Il y a lieu pour ces motifs, et sans qu’il soit besoin de se prononcer sur les autres moyens de la requête, d’annuler la décision de refus implicite de titre de séjour opposée au requérant.
Sur les conclusions aux fins d’injonction :
Eu égard au motif d’annulation retenu par le présent jugement, il y a lieu d’enjoindre au préfet du Bas-Rhin de délivrer à M. B…, un titre de séjour portant la mention « vie privée et familiale ». Il y a lieu, dans les circonstances de l’espèce, de lui enjoindre d’y procéder dans le délai de deux mois à compter de la notification du présent jugement.
Sur les frais liés au litige :
M. B… n’a pas obtenu le bénéfice de l’aide juridictionnelle. Par suite, son avocate ne peut pas se prévaloir des dispositions de l’article 37 de la loi du 10 juillet 1991.
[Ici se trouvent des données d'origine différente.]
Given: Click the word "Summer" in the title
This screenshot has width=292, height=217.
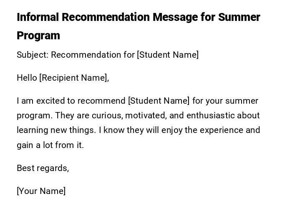Looking at the screenshot, I should pyautogui.click(x=239, y=18).
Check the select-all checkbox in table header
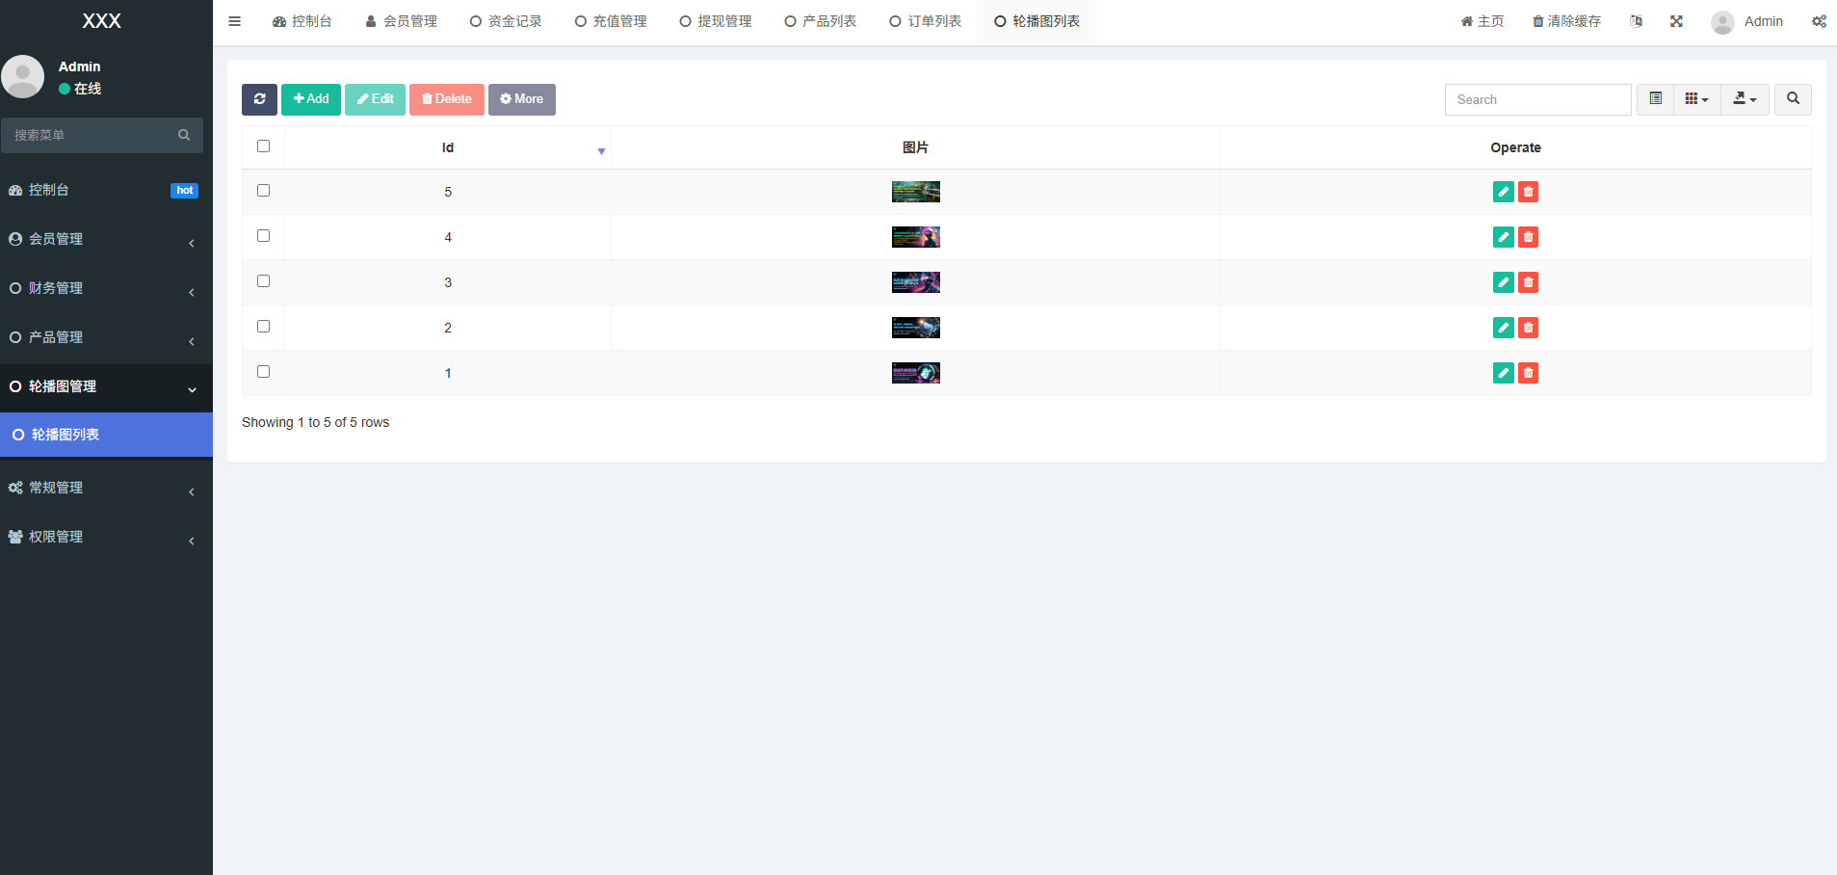Viewport: 1837px width, 875px height. click(263, 146)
Il y a lieu, dans les circonstances de l’espèce, de mettre à la charge de l’État la somme de 1 200 euros à verser à M. B… au titre de l’article L. 761-1 du code de justice administrative.
D É C I D E :
Article 1er : La décision implicite de rejet née du silence gardé par la préfète du Bas-Rhin sur la demande du 10 mars 2023 de M. B… est annulée.
Article 2 : Il est enjoint au préfet du Bas-Rhin de délivrer à M. B…, un titre de séjour portant la mention « vie privée et familiale » dans un délai de deux mois à compter de la date de notification du présent jugement.
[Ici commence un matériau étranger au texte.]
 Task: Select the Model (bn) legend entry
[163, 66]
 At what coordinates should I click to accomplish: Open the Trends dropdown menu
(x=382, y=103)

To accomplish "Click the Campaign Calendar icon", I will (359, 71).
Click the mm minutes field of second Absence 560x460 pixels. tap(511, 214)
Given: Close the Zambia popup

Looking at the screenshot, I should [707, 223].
Article 3 : L’État versera à M. B… la somme de 1 200 (mille deux cents) euros au titre de l’article L. 761-1 du code de justice administrative.
Article 4 : Le surplus des conclusions de la requête est rejeté.
Article 5 : Le présent jugement sera notifié à M. A… B…, à Me Snoeckx et au préfet du Bas-Rhin. Copie en sera adressée au ministre d’État, ministre de l’intérieur et à la procureure de la République près le tribunal judiciaire de Strasbourg.
Délibéré après l’audience du 3 septembre 2025, à laquelle siégeaient :
M. Gros, président,
Mme Deffontaines, première conseillère,
Mme Dobry, première conseillère.
Rendu public par mise à disposition au greffe le 25 septembre 2025.
La rapporteure,
L. DEFFONTAINES
Le président,
T. GROS
Le greffier,
P. HAAG
La République mande et ordonne au ministre d’État, ministre de l’intérieur en ce qui le concerne ou à tous commissaires de justice à ce requis en ce qui concerne les voies de droit commun contre les parties privées, de pourvoir à l’exécution de la présente décision.